Induction of skeletal malformations in the offspring of rats fed a zinc deficient diet.

Abstract

Pregnant rats were subjected to a trace metal poor diet (1.2 ppm zinc, 5.9 ppm copper, 40 ppm manganese) during the entire gestation. The rat mothers did not gain weight during pregnancy and showed decreased liver weight and lowered serum glucose levels on gestational day 20. The offspring exhibited decreased body and placental weights, delayed ossification of the skeleton, and an increased resorption rate. We also found 4% skeletal malformations in the offspring (0% in the controls), which closely resembled a type of malformation previously encountered in rats when the mother was manifest diabetic (i.e. sacral dysgenesis). The zinc levels were decreased and manganese levels increased to the same extent in offspring of trace metal restricted (this study) and manifest diabetic rats (previous studies).

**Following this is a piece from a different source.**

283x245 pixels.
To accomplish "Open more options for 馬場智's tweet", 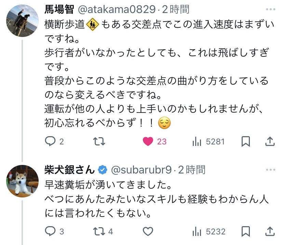I will (x=271, y=9).
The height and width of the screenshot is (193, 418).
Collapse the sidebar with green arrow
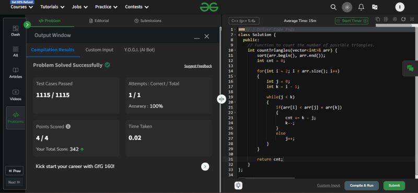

Furthermore, when pregnant rats on the trace metal restricted diet were resupplemented with 75 ppm zinc in the drinking water the offspring largely normalized their somatic and placental growth, skeletal maturation, as well as their zinc and manganese levels. In addition, the fetuses of the zinc resupplemented rats did not show any malformations. The possibility of common teratological mechanisms in maternal diabetes and trace metal deficiency may therefore be considered.